* _TEXT_

┄┄┄┄┄┄

As a famed statesman serving in France around 1780, Benjamin Franklin once reportedly inspired the following rhetorical question from a bystander in a bustling Parisian crowd: "Who is this old peasant who has such a noble air?"

Many Franklin observers before and since have attested to the startling diversity of his character. In the essay "Franklin's Character", Carl Becker calls him a "true child of the Enlightenment [who] ... lived on every social level in turn, was equally at ease with rich and poor, the cultured and the untutored, and spoke with equal facility the language of vagabonds and kings."

As Becker further reveals, Franklin maintained "a tang of the soil" even after a lifetime of magnanimous achievement. A man of humble Boston roots, the young Franklin worked long hours in his Philadelphia printshop, selling household goods and publishing the Pennsylvania Gazette. Beginning in 1732, he also published an annual edition of Poor Richard's Almanack, which became a best-seller – second only to the Bible – throughout the colonies.

┄┄┄┄┄┄

* _DATA EXCERPTS_
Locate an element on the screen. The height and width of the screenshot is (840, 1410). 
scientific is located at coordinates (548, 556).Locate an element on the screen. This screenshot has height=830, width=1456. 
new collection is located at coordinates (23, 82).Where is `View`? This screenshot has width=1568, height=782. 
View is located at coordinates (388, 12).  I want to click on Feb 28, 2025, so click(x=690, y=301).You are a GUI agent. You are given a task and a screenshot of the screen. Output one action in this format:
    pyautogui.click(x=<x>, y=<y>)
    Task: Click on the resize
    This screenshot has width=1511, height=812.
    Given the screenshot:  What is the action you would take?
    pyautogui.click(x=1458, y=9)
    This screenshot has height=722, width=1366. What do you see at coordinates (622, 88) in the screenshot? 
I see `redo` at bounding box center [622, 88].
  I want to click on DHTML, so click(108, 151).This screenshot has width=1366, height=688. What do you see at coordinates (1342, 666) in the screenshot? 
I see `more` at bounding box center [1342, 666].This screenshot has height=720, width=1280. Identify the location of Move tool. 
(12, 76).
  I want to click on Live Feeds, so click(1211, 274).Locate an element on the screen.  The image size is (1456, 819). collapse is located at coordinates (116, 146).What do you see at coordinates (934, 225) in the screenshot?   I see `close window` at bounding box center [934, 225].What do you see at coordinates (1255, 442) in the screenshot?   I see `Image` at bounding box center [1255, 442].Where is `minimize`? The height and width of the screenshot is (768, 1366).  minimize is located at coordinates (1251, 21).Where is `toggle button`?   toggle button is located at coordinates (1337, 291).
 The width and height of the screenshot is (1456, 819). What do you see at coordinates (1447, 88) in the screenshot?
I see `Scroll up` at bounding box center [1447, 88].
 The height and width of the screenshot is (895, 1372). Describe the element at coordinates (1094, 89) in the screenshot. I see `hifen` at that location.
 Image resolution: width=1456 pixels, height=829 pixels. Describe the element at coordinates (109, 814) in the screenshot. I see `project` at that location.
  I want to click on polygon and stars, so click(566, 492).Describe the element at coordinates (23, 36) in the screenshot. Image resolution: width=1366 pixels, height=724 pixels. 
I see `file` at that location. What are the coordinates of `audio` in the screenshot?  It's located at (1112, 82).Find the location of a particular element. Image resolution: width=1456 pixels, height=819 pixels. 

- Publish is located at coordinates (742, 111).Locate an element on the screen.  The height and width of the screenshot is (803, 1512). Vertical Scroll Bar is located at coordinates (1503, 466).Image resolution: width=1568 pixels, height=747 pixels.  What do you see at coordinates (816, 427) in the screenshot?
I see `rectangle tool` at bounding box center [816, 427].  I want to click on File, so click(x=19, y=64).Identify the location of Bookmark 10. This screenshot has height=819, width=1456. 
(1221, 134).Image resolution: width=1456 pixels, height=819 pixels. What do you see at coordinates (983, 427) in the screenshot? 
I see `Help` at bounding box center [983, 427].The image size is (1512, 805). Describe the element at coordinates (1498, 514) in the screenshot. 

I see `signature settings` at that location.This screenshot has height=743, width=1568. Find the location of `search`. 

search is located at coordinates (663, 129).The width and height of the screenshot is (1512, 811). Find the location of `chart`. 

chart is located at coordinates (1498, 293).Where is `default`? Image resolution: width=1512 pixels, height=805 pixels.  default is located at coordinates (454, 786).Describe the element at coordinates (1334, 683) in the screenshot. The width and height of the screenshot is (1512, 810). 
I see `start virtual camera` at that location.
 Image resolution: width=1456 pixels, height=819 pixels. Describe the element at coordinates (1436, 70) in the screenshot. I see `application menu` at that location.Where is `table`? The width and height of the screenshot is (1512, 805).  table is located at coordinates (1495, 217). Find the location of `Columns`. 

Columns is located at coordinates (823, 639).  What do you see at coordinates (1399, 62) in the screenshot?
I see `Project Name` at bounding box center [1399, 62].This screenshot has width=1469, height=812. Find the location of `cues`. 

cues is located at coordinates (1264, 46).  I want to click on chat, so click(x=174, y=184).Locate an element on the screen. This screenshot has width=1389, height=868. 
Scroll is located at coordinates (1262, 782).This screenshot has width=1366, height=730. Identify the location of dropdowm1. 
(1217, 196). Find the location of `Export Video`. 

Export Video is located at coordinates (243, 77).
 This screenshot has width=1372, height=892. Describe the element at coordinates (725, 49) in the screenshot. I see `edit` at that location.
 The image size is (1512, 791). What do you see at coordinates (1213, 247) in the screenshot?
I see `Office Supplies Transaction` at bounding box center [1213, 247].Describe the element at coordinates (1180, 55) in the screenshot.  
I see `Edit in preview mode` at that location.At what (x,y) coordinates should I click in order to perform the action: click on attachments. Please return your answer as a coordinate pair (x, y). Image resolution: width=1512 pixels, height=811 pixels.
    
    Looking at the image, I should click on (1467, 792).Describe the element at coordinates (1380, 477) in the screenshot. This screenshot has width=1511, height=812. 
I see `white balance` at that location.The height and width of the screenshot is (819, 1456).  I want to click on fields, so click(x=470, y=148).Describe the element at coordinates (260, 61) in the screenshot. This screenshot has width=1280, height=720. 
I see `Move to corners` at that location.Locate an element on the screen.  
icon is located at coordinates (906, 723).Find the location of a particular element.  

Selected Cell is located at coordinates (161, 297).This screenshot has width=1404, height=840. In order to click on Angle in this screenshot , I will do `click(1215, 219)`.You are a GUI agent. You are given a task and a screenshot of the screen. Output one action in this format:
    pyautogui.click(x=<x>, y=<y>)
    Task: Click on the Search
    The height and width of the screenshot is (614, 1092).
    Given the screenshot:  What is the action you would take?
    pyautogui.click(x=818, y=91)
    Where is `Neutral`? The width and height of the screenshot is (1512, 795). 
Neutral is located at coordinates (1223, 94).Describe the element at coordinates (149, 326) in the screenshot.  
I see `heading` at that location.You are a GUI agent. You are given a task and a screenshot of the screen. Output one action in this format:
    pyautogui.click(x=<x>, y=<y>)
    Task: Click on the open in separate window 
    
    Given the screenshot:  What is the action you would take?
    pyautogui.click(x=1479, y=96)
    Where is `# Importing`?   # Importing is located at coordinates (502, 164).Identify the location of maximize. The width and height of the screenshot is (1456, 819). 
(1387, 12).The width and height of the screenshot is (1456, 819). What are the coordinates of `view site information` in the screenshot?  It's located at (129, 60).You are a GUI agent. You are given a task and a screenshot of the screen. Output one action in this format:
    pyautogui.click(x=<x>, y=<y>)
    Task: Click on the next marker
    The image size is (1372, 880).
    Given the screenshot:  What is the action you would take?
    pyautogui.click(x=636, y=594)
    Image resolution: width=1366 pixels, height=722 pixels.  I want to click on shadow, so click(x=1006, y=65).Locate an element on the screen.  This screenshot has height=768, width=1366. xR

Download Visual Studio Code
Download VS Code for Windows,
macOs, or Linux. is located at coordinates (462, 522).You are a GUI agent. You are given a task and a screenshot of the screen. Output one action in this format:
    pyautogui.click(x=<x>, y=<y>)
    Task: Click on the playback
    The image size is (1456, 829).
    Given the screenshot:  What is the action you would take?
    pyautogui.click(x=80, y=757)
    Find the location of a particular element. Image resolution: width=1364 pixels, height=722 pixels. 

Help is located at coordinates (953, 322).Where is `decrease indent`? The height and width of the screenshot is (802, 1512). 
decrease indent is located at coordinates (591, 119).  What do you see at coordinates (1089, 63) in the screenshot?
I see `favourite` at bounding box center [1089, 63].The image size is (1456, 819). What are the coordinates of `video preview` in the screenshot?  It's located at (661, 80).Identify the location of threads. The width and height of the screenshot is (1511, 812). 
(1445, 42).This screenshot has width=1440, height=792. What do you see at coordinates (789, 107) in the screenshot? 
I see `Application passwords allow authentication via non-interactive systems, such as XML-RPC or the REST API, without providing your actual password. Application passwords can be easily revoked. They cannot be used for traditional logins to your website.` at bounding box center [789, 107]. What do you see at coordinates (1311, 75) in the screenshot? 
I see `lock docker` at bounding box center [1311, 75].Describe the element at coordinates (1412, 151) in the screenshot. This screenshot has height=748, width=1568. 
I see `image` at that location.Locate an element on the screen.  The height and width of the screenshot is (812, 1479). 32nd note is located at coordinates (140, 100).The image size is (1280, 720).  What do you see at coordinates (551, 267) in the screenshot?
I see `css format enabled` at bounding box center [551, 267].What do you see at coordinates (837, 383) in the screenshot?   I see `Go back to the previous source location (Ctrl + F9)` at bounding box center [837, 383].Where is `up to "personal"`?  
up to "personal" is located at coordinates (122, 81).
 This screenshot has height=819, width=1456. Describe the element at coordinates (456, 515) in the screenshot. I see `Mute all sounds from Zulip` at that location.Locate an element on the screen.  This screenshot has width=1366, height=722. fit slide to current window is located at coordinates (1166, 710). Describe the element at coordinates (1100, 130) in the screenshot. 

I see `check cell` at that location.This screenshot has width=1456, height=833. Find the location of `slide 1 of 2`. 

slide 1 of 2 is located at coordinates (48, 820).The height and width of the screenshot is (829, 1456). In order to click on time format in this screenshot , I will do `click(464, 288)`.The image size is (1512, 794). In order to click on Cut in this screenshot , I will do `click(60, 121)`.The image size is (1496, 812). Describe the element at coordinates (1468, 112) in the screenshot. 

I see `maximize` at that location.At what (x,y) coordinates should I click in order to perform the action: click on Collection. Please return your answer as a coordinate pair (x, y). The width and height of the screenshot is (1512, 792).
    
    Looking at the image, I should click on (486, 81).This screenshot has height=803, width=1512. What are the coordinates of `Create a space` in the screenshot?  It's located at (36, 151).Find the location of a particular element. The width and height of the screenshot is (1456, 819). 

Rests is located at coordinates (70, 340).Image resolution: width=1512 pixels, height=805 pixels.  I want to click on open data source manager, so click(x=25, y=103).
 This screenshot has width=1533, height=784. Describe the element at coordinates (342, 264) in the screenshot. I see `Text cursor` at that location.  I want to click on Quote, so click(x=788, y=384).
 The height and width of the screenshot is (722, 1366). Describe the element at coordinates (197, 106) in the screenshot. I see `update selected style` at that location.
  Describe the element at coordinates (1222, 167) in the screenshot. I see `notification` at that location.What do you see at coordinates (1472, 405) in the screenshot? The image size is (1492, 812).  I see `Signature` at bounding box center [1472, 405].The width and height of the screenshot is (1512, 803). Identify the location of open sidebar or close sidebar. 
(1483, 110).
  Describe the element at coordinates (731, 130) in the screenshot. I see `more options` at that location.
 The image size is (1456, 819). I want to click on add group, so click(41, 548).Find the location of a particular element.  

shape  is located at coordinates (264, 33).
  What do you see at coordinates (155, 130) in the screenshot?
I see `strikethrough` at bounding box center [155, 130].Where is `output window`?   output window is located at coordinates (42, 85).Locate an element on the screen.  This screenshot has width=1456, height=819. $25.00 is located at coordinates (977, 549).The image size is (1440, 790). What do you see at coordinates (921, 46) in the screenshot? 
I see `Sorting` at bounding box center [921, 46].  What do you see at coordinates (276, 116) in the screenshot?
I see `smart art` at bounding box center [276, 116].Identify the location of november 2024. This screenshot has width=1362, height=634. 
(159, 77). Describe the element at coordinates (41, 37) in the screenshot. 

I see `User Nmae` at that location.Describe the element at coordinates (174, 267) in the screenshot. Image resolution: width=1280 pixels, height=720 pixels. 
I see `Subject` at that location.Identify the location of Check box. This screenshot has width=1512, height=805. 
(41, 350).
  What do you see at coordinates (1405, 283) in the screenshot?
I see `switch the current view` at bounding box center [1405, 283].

┄┄┄┄┄┄

* _ASSIGNMENT_
Go on with the text about Benjamin Franklin's character, picking up after its last sentence. You can ignore the rows; they have nothing to do with this.

* _OUTPUT OF THE TASK_
In his thirties Franklin initiated a long career of public service, spearheading civic advancements such as paving and lighting Philadelphia streets and establishing America's first fire and police departments and lending library. He served as the city's first postmaster and later as postmaster general. By the time he was fifty, Franklin had also become a renowned scientist and inventor. Referring to his famous kite experiment and invention of the lightning rod, Immanuel Kant exalted him as the "new Prometheus who stole fire from heaven."

His inventions included the practical as well as the whimsical, among them, the Franklin stove, the water-glass harmonica, a rolling pin for copying letters, and bifocal glasses. The leading American scientist of his day, he probed smallpox and the common cold, earthquakes, sunspots, and other topics he expounded in his letters. As a revered statesman in his later years, Franklin campaigned at home and abroad for American independence, serving in the First Continental Congress and signing the Declaration of Independence.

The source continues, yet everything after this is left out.